Definitions

belaying-cleat

Belaying

[bih-ley]
Belaying is also a nautical term describing the act of making a line fast to a cleat, pin or other fixed object.

This article is about belaying as it relates to climbing; in this context, belaying refers to the practice of controlling the rope fed out to a climber.

Climbing

In climbing, belaying is the technique of controlling the rope so that a falling climber does not fall very far. While this task is typically assigned to a belayer, self-belaying is also possible as an advanced technical climbing technique. The term belay is also used to mean the place where the belayer is anchored; this would typically be a ledge, but may instead be a hanging belay, where the belayer is suspended from anchors in the rock.

Control of the rope is achieved through applying friction, which allows control of the speed at which the rope slides past the belayer. This friction is generally achieved by forcing the rope through tight bends and past rough surfaces. Usually either one thick rope (about 11mm) or two thinner ropes (about 9mm) in parallel are used; both systems have their advantages in different situations.

The person climbing is said to be on belay when one of these belaying methods is being used.
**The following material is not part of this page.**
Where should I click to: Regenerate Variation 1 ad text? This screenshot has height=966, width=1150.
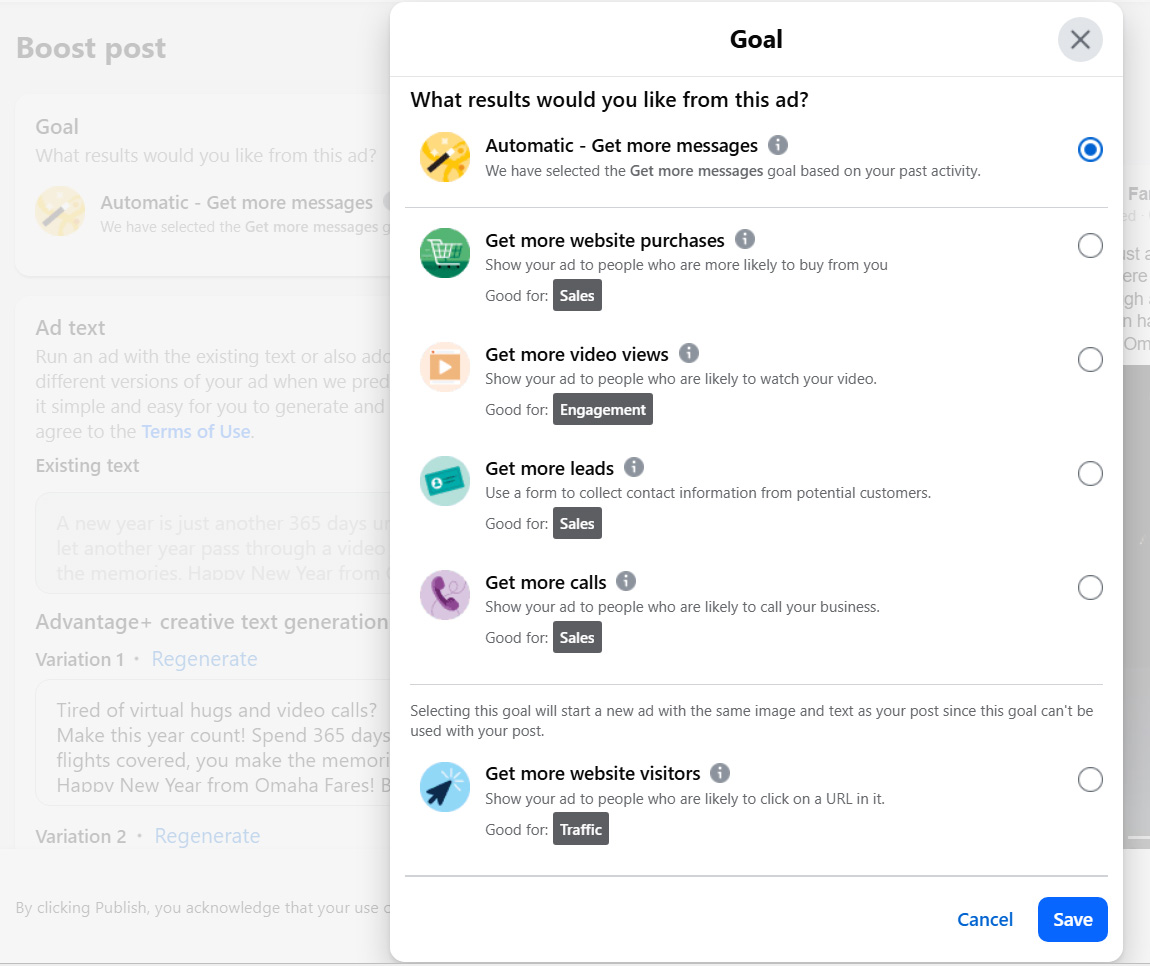[204, 659]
Belaying is a critical part of the climbing system. By using a correct belaying method, the belayer can hold the entire weight of the climber by using relatively little force, and can easily arrest even a long fall. By using a mixture of belaying angle and hand-grip on the rope, a climber can be lowered gently by the belayer to a safe point where climbing can be resumed.

Belayer responsibilities

As the climber moves on the climb, the belayer must remove the slack from the rope by paying out or pulling in excess rope. If the climber falls, then they will free-fall the distance of the slack or unprotected rope before friction applied by the belayer will start to slow their descent. It is extremely important for the belayer to concentrate on the climber's situation, as their role is crucial for the climber's safety. Most belay methods also require an action by the belayer in order to arrest a fall, hence they must be alert and ready to perform this action at a moment's notice.

Communication

Communication is also extremely important in belaying.
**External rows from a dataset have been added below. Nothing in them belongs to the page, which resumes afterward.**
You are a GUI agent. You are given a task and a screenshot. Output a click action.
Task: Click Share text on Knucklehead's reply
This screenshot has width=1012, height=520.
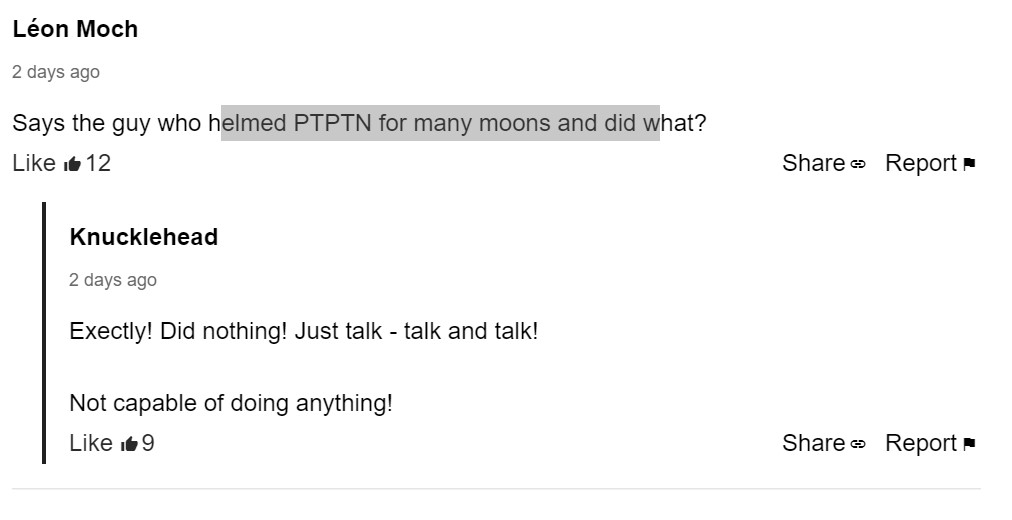(x=813, y=443)
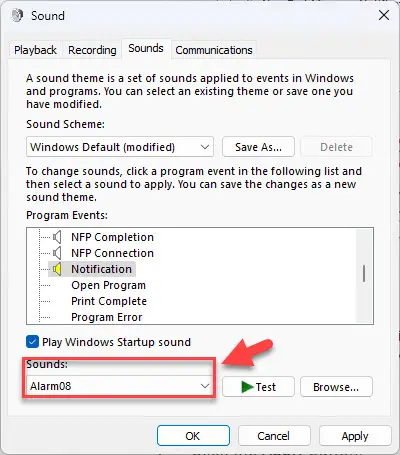The height and width of the screenshot is (455, 400).
Task: Click the Cancel button
Action: [x=274, y=436]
Climbers should wait for a verbal confirmation from the belayer that they are ready to begin. Usually the climber will ask "On Belay?" and wait for the belayer to reply "Belay On,". Once ready, the climber then follows with a "Climb Ready" or "Climbing". This is usually acknowledged by the belayer saying "Climb On."

During the climb, the climber may ask the belayer for "Slack", "Tension", warn of a "Rock!" or that they are about to be "Falling!".

At the top of the climb, the climber may elect to climb back down, be lowered down, walk back down, or set up a new belay point for another pitch. Whatever they choose to do, it must be made clear to the belayer. When the climber is in a safe position independent of the belay they will call "Off belay".

Silent belay communication is possible via tugging the rope. Though it is much more difficult, it may be necessary in storm weather.

Anchoring

When belaying for a partner that is significantly heavier, it is advisable for the belayer to create an anchor point for him- or herself before allowing the climber to lead a route. This will not prevent a fall but will prevent the falling climber from counter-balancing the belayer during a fall and causing a "take off" where the belayer is launched into the air or towards the rock.

To set up the anchor, the belayer should insert a relevant piece of protection (i.e. a nut or sling) into a crack below his or her body or around a nearby tree. The anchor will arrest any upward force produced during a fall, thus preventing the belayer from "taking off".

Unlike belays set up at the top of a climb, it is not usually necessary for belayers at the bottom to have more than one point of protection as long as the single piece is sturdy and safe - "bomb proof", as it were.

Belay methods

Climbers now almost exclusively use a Belay Device to achieve controllable rope friction. Before the invention of these devices, climbers used other belay methods, which are still useful in emergencies.

Belay devices

A belay device is a piece of climbing equipment that improves belay safety for the climber by allowing the belayer to manage their duties with minimal physical effort. Belay devices are designed to allow a weak person to easily arrest a climbers fall with maximum control, whilst avoiding twisting, heating or severely bending the rope.

Munter hitch

A munter hitch is a method of belaying which creates a friction brake by tying a special knot around an appropriate carabiner. This type of belay, however, causes the rope to become twisted. It can also be used on double ropes, simply tie the munter hitch with the two ropes as if they were one.

Hip belay

Historically, belaying in climbing meant simply that the belayer would take a wrap of rope around his or her waist; friction between rope and the belayer's body was used to arrest a fall. This technique, known as the hip belay, is still sometimes used by climbers needing to move quickly on low-angle terrain, but on vertical rock it is no longer used as it is less reliable and more apt to injure the belayer stopping a long fall.